각 리뷰마다, 리뷰안의 단어들이 어떠한 클러스트를 가지고 있는지 클러스트들을 쌓는다

그래서 bag_of_centroids는 리뷰들의 개수만큼 생긴다.

# centroid 는 두 클러스터의 중심점을 정의 한 다음 중심점의 거리를 측정한 것 <--먼말??그냥 cluster들의 넘버 모아 놓은 거 아님?
def create_bag_of_centroids( wordlist, word_centroid_map ):

    # 클러스터의 수는 word / centroid map에서 가장 높은 클러스트 인덱스와 같다.
    num_centroids = max( word_centroid_map.values() ) + 1

    # 속도를 위해 bag of centroids vector를 미리 할당한다.
    bag_of_centroids = np.zeros( num_centroids, dtype="float32" )

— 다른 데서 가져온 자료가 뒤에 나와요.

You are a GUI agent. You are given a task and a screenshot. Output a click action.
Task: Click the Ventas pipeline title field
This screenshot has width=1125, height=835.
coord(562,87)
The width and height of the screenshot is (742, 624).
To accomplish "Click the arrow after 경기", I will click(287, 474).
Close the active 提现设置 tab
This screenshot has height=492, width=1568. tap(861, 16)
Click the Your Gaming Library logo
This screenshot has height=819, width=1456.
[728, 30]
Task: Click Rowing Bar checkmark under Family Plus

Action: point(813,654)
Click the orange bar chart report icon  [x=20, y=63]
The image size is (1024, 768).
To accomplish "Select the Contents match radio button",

    # 루프를 돌며 단어가 word_centroid_map에 있다면
    # 해당하는 클러스터의 수를 하나씩 증가시켜 준다.
    for word in wordlist: ## wordlist = 각 review
        if word in word_centroid_map:
            index = word_centroid_map[word]
            bag_of_centroids[index] += 1

    # bag of centroids를 반환한다.
    return bag_of_centroids
num_centroids = max( word_centroid_map.values() ) + 1
bag_of_centroids = np.zeros( num_centroids, dtype="float32" )
bag_of_centroids.shape
(2397,)
#dice라는 단어가 리뷰안에 들어가 있다면 클러스터 8 추가
word_centroid_map['dice'] 
8

** test_centroids가 모든 리뷰에 대해 클러스트들을 쌓은것**

train_centroids.shape
(25000, 2397)
# 학습 리뷰를 bags of centroids로 변환한다.
counter = 0
for review in clean_train_reviews:
    train_centroids[counter] = create_bag_of_centroids( review, \
        word_centroid_map )
    counter += 1

# 테스트 리뷰도 같은 방법으로 반복해 준다.
test_centroids = np.zeros(( test["review"].size, num_clusters), \
    dtype="float32" )

counter = 0
for review in clean_test_reviews:
    test_centroids[counter] = create_bag_of_centroids( review, \
        word_centroid_map )
    counter += 1


# 랜덤포레스트를 사용하여 학습시키고 예측
forest = RandomForestClassifier(n_estimators = 100)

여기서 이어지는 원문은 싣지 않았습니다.